Branca de Neve (Lily Collins) é uma inocente princesa que, após a morte do pai (Sean Bean), é trancada no castelo real. Ao completar 18 anos, ela resolve conhecer o reino que deveria ter herdado e se escandaliza com o que encontra: uma vila cinzenta, onde o povo passa fome para sustentar as festas da Rainha (Julia Roberts).
Ela, então, enfrenta a madrasta, que, como a original, manda matar a enteada - a mais bela mulher do mundo. É a partir daí que a história muda: em vez de encontrar anões trabalhadores, Branca de Neve vai morar com sete pequeninos ladrões, que acabam ajudando-a a recuperar o reino, a conquistar o amor do príncipe Alcott (Armie Hammer), enfeitiçado pela vilã, e até a desvendar a verdadeira história sobre a morte de seu pai.

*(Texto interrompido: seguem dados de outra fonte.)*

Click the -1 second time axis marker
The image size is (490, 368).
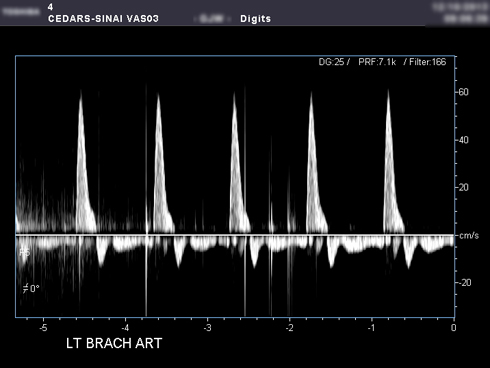[371, 328]
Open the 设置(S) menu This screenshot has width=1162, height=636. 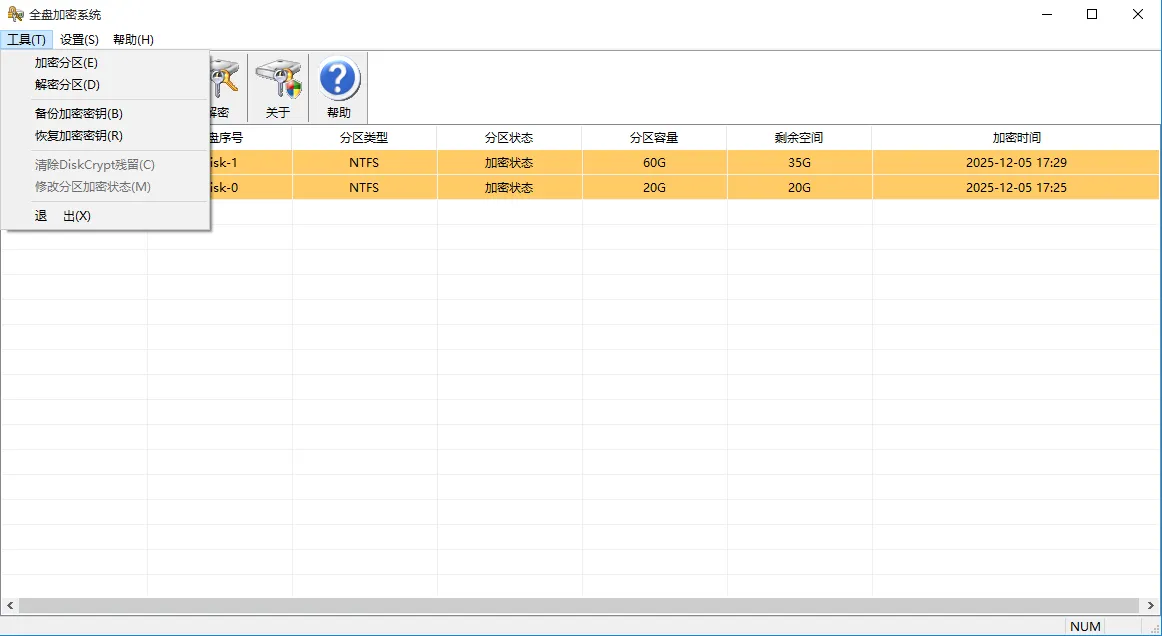pos(77,39)
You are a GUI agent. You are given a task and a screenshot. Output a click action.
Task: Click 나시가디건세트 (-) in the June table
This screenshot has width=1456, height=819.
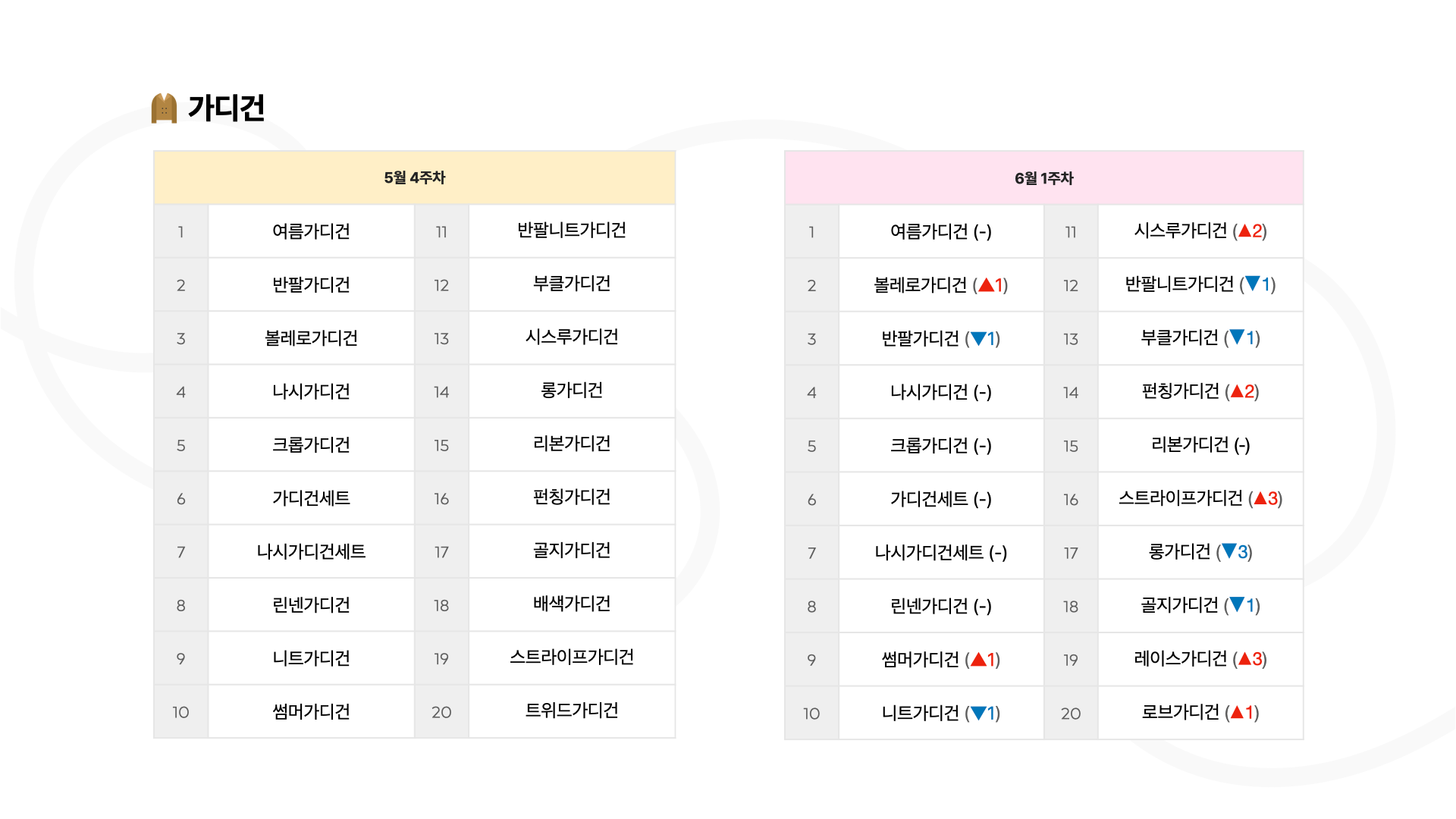pyautogui.click(x=941, y=552)
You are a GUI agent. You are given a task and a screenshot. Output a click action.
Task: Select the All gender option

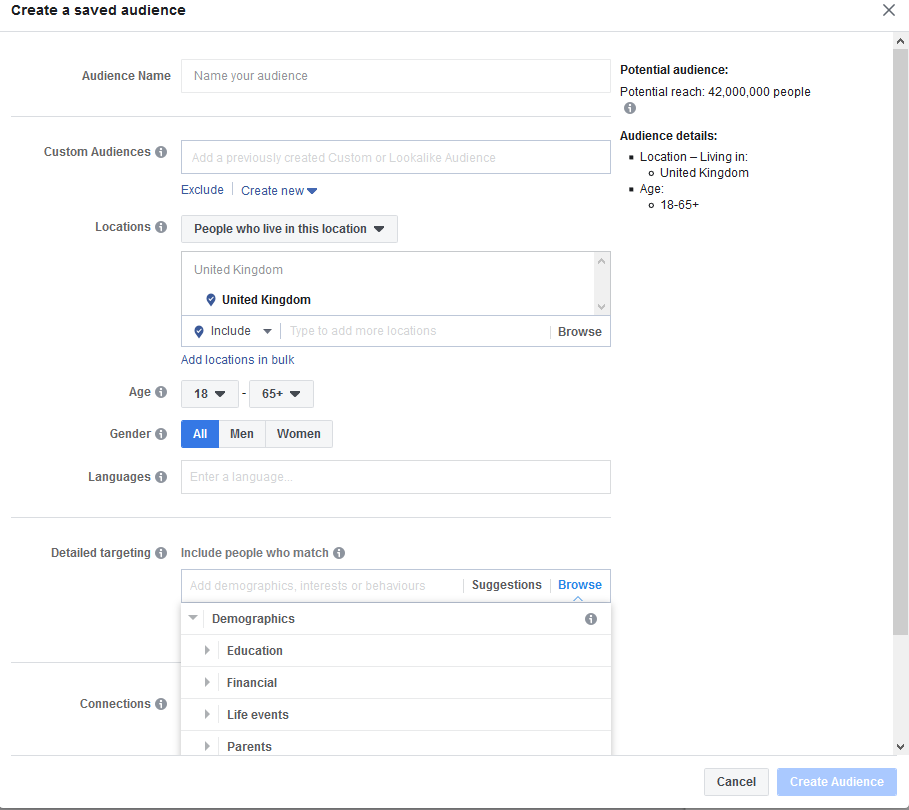[x=199, y=434]
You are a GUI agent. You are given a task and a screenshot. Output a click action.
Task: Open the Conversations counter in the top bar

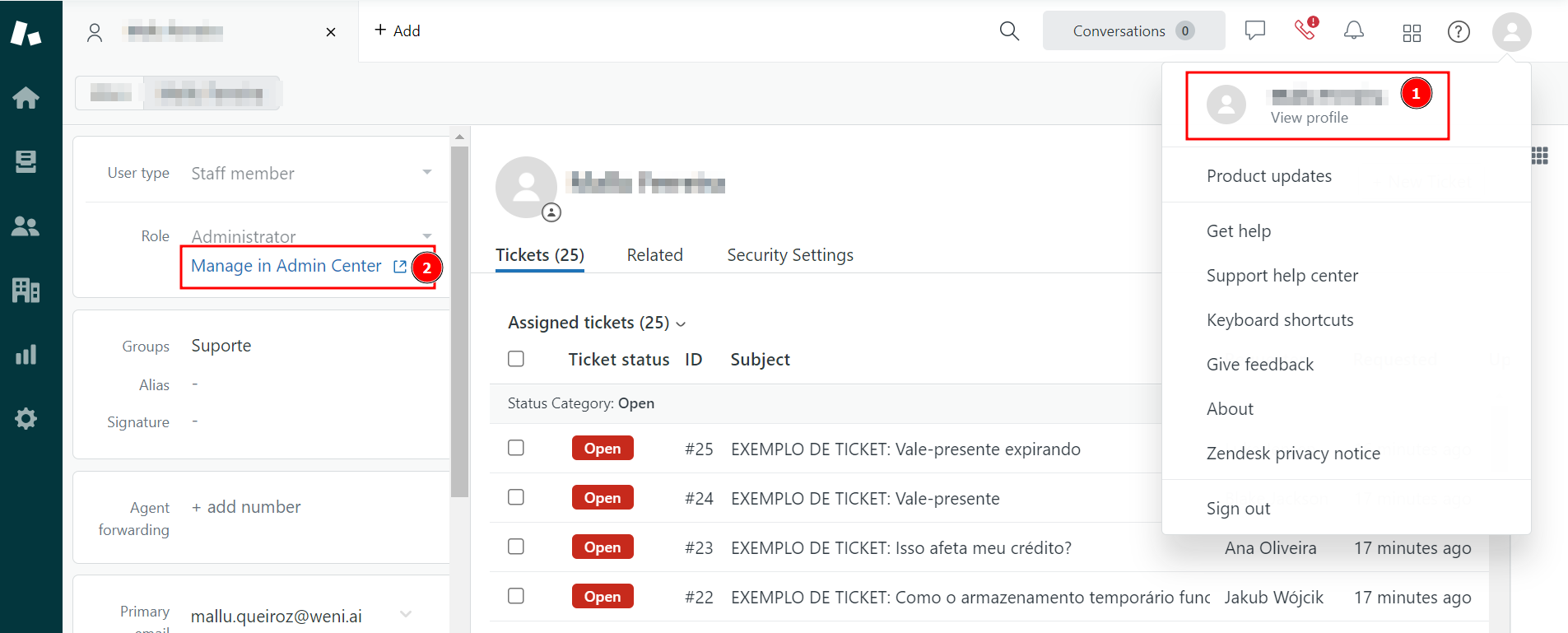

A direção é do indiano Tarsem Singh, que já assinou a superprodução ''Imortais'' (2011). E assim como em seu filme anterior, ''Espelho, Espelho Meu'' tem cenários grandiosos, mas não consegue abraçar todos os públicos. Acaba sendo um filme infantil, com piadas fracas e personagens caricatos, que não devem agradar aos adultos. Exceção para a madrasta má, claro. Ver Julia na pele da rainha comicamente louca e má é o que mais vale no filme.